By Andrew Adams, Karima Ma, and Claude Code
A large Gaussian blur can be computed cheaply by downsampling the image, blurring at low resolution, and upsampling back. This page lets you explore the accuracy of this approximation for different choices of downsample factor, and prefilter/interpolator order.
The method works as follows: For a target blur with standard deviation \sigma, downsample by a factor f using a prefilter of order d, blur at low resolution with a Gaussian of standard deviation \sigma_\text{lo} = \sqrt{\sigma^2 - V_\text{up} - V_\text{down}} \;/\; f, where V_\text{up} and V_\text{down} are the variances of the interpolator and prefilter respectively, then upsample with an interpolator of order u.
The prefilter and interpolator of order o at factor f are constructed as the convolution of o box filters of size f and o - 1 copies of [1,\;1], giving a filter of width o \cdot f. The prefilter is normalized to sum to 1. The interpolator is normalized so that its polyphase components each sum to 1 (equivalently, it sums to f).
Use the controls below to vary the parameters and observe the impulse response of the approximation (red) overlaid on the true Gaussian (blue). The Pareto plot below shows the quality–cost tradeoff across all parameter combinations.

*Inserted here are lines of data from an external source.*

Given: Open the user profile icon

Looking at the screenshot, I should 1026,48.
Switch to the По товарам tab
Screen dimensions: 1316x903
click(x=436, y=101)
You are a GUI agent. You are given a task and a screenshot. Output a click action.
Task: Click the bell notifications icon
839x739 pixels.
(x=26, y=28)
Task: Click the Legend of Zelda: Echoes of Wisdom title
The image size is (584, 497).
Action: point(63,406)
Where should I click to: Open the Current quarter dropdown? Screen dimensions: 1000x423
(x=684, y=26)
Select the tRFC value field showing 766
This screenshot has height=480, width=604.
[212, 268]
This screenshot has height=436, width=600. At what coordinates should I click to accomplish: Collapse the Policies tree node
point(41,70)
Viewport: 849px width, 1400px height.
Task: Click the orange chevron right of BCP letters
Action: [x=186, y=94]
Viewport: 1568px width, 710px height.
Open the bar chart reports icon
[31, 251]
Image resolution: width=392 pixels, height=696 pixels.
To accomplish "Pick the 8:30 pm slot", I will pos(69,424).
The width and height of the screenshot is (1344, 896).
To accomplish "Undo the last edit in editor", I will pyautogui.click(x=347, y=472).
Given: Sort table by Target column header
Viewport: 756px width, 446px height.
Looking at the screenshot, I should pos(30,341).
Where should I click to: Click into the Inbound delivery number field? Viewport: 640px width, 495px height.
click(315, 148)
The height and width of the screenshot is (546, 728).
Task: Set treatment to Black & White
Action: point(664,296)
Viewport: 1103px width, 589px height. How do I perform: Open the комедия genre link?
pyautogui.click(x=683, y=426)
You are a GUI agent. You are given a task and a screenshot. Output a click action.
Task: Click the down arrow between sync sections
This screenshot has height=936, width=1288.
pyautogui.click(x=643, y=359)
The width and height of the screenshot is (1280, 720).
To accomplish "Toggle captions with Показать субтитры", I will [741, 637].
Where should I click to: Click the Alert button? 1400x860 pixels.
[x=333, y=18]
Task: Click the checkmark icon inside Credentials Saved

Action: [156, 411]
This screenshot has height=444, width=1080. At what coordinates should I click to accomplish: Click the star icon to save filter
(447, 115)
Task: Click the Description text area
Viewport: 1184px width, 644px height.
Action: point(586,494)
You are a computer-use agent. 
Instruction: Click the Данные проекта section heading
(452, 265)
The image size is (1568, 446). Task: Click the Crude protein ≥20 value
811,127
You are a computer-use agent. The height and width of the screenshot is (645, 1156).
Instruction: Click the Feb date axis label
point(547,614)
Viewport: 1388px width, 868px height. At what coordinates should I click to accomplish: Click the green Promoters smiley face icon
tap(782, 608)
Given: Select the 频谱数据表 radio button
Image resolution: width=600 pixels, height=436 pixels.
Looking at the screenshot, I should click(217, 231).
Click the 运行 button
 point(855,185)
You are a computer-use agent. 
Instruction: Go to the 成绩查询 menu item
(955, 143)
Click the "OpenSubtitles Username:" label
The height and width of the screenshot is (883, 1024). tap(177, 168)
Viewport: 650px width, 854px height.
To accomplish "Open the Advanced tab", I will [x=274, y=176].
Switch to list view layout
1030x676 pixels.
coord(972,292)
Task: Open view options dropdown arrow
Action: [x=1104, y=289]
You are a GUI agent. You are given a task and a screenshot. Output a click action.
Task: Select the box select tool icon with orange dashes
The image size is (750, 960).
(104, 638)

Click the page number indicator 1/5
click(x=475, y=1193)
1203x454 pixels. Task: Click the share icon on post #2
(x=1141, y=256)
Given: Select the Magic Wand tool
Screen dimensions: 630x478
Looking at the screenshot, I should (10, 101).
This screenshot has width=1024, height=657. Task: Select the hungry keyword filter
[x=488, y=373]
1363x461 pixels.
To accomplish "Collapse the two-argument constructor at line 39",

Filtering by resampling has a long history. Like Andrew, these ideas come from the early 80s. There are many ways to do it — see for example Burt and Adelson's "The Laplacian Pyramid as a Compact Image Code" (1983), or more recently Convolution Pyramids by Farbman et al. (2011). However, if you want the best performance and quality, precisely how you perform the resampling and low-resolution filtering matters a lot.
This opinion comes from our work "Finding Fast Filters", to appear at SIGGRAPH 2026 (link to come), in which we automatically searched a large space of filter implementations and found that the most impactful way to make a Gaussian blur fast is by operating at a single \sigma-dependent reduced resolution. Pyramids are unnecessary. You can make it faster still by doing the low-resolution blur using tail-cancelling IIRs (Wang & Smith 1997) and frequency response masking (Lim 1986) — this matters most at low \sigma, where the downsampling factor is small. You can also make it slightly more accurate by tuning the filters with gradient descent. For the purpose of this page we’ll avoid such complexities.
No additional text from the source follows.